# Ear Mites...?



## Fibi's Mommy (Nov 28, 2005)

We are keeping a friend's dog for the next few days and I think he has ear mites. I've heard that ear mites are extremely contagious, but I've heard that using Frontline can kill them. All of my pets are on Frontline (just reapplied last week actually)...would they still be succeptible to getting the ear mites? What else can I do to keep my pets from getting ear mites from this visiting dog?

Also, on a different note, how do I break it to my friend that her dog has ear mites? I don't want her to think that he got it from my pets! She and I actually talked about it before he came over...we were talking about how his ears are extremely senstive and how he shakes his head alot, etc. However, she said "his ears are clean", so she just guessed that he has sensitive ears. WELL, the second day he was here, I took notice of how often he was rubbing his ears on the floor and also how often he randomly shakes his head. So, I decided to look in his ear and sure enough, he has an extreme amount of dark brown/black spotted discharge. I wiped it with a q-tip-not even in his ear at all-i swabbed it just on the outer part of his ear opening. Just one swipe filled up the whole q-tip. I'm not sure she knew to look at the actual opening of his ear and he also has black fur, so she may have just overlooked it when she checked it out before. His ear flaps are clean, so that may have been what she was looking at. Anyway, I don't want to offend her, but I need to find a way to tactfully let her know that she needs to take him to the vet. Any suggestions?

Thanks for any info on this!


----------



## tinalicious (Aug 7, 2004)

There may be no easy way of going about it. Either way, I don't think it's rude to mention your observations and suggesting that she have a look. I wish I could give you the perfect line to break the news, but I don't necessarily have one other than to come out and say what you've noticed! I sure does sound like ear mites. Inu used to have them and that's exactly how she acted (shaking her head randomly, scratching her ears and rubbing them on the carpet, black stuff in the ears). Best of luck!


----------



## foxywench (Feb 7, 2005)

i think id say somehting along the lines of
"oh i want you to know that hes been realy rubbing his head and having ear issues, so i checked his ears and their realy bad in there and i pretty sure its earmites...i know its a pain in the butt but they can do some serious damage if left untreated so its probably a good idea to get him to the vets for some ointment."
if your calm and non condesending about it i cant see it causing any problems.
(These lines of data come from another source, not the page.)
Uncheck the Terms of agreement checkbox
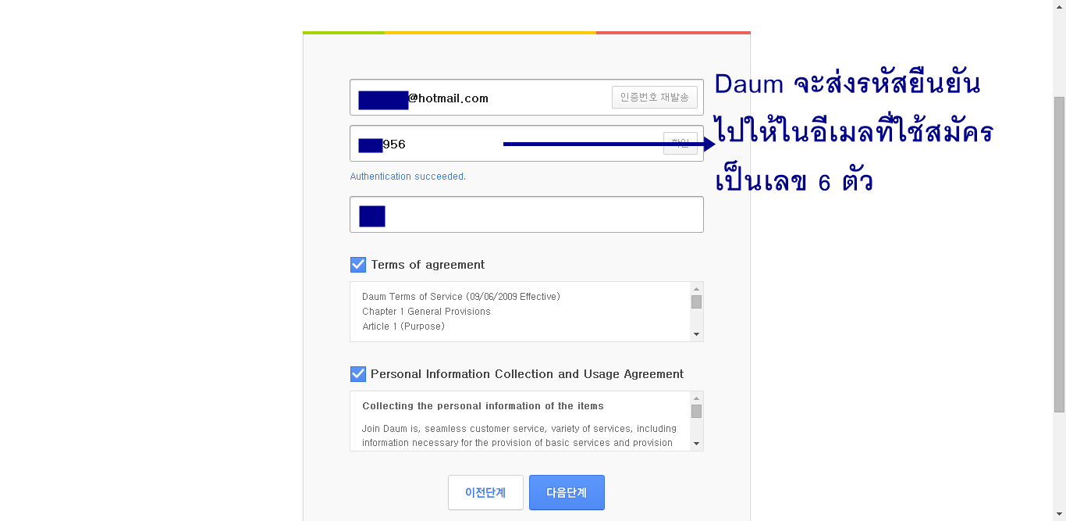Viewport: 1066px width, 521px height. tap(358, 265)

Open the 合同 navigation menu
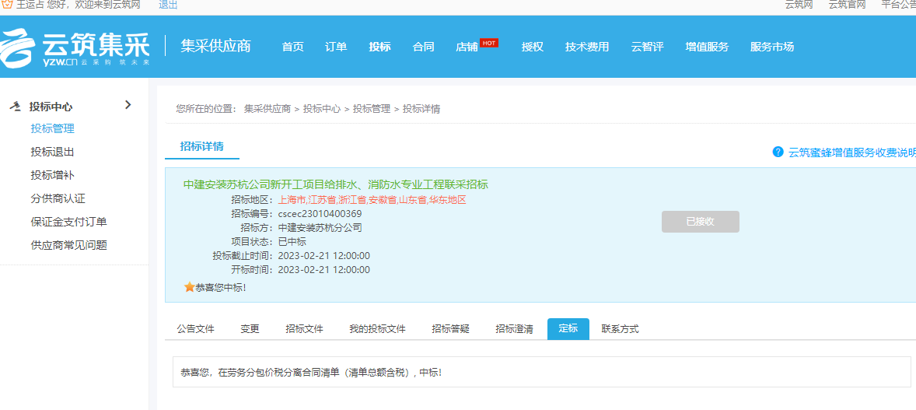(423, 47)
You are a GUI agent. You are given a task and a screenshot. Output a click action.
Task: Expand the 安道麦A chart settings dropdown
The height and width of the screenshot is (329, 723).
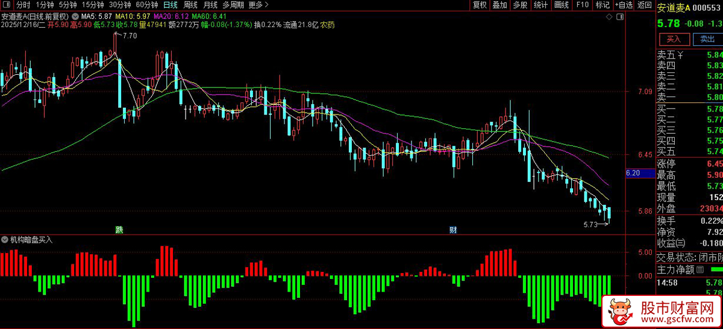74,16
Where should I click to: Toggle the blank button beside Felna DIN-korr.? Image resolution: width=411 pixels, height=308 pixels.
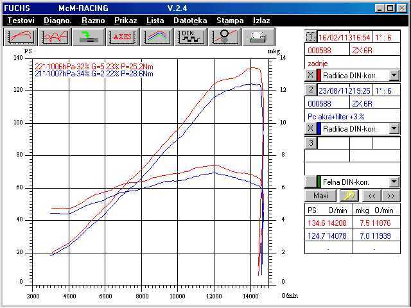tap(310, 182)
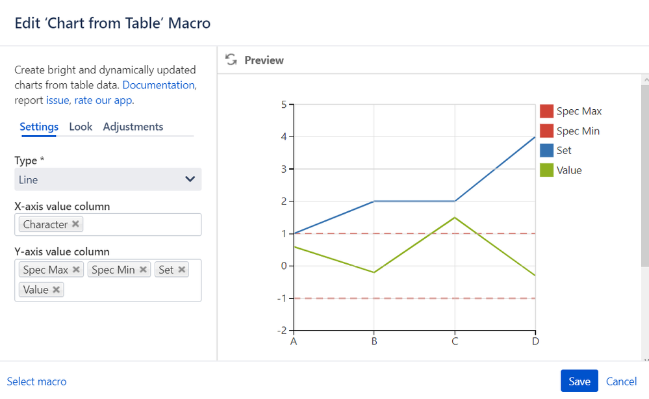Click the Set blue legend swatch
The height and width of the screenshot is (399, 649).
click(546, 150)
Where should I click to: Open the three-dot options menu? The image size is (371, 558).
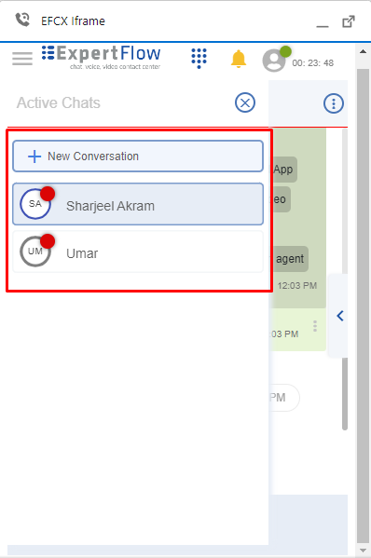pos(334,103)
ive heard too that frontline CAN help but i dunt know how great that is, id give your vet a quick call tell him youv got a dog staying with you that has earmites and you want to know how to keep your dogs safe AND what to watch for to make sure your dogs havent got any...

you can also ask your vet on the phone what the treatment is for earmites and if theres anything over the counter...if so it might be worth calling your frined and saying " i checked your dogs ears and its got earmites, theres an ointment i can get from the petstore but its gonna cost $..... and i want to know if you would like me to treat him, you can pay me back when you get home...i just dunt want it getting any worse since they can cause some serious issues..."

i know id want notifying if my dogs had something like that, and if there was a safe over the counter id ask them to treat and id pay them back when i returned and if not id ask them if they would be willing to take them to the vet for me and that id pay them back the moment i got home...


----------



## Fibi's Mommy (Nov 28, 2005)

Thanks for your replies. Foxy, thanx for the suggesting the otc by asking my vet. That's something I'll probably do.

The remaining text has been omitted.